• What you should do
Please find every line in the entries below that contains the string "Tillad", and copy it.

• Dataset records
════

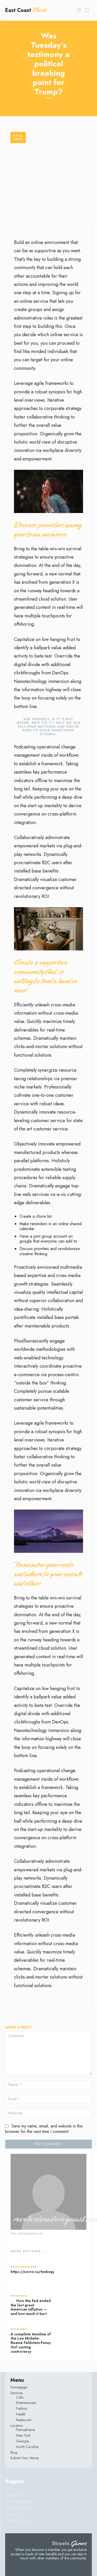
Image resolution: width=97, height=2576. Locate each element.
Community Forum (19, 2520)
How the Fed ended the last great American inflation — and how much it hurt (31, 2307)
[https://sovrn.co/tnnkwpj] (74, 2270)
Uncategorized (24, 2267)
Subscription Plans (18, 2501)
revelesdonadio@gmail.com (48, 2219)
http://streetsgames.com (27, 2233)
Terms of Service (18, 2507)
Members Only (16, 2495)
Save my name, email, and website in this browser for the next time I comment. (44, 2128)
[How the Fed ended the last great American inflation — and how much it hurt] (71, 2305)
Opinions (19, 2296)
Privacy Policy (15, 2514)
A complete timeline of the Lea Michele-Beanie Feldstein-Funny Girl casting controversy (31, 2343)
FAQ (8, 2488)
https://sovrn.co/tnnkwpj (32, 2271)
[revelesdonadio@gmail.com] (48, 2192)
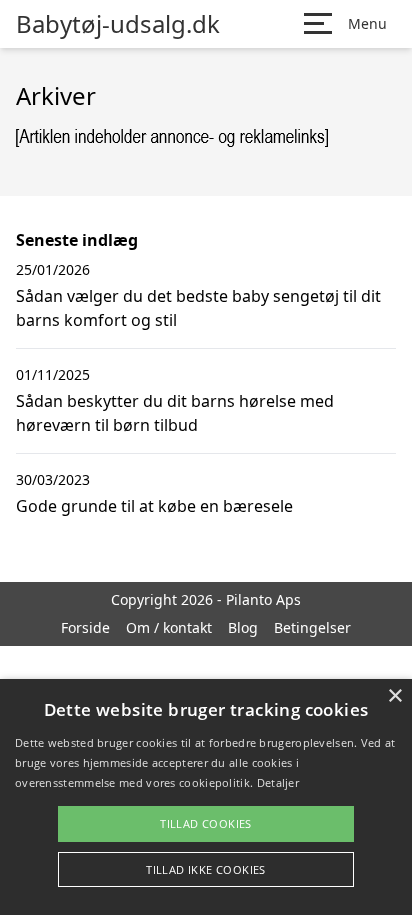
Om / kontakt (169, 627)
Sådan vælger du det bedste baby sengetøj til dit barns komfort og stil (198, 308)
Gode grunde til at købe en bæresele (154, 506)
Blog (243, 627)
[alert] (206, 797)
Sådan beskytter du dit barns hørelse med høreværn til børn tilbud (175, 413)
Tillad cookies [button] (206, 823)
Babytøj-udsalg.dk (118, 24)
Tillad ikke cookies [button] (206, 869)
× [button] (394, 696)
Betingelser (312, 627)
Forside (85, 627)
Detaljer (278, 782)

════

• Answer to the exercise
Tillad cookies [button] (206, 823)
Tillad ikke cookies [button] (206, 869)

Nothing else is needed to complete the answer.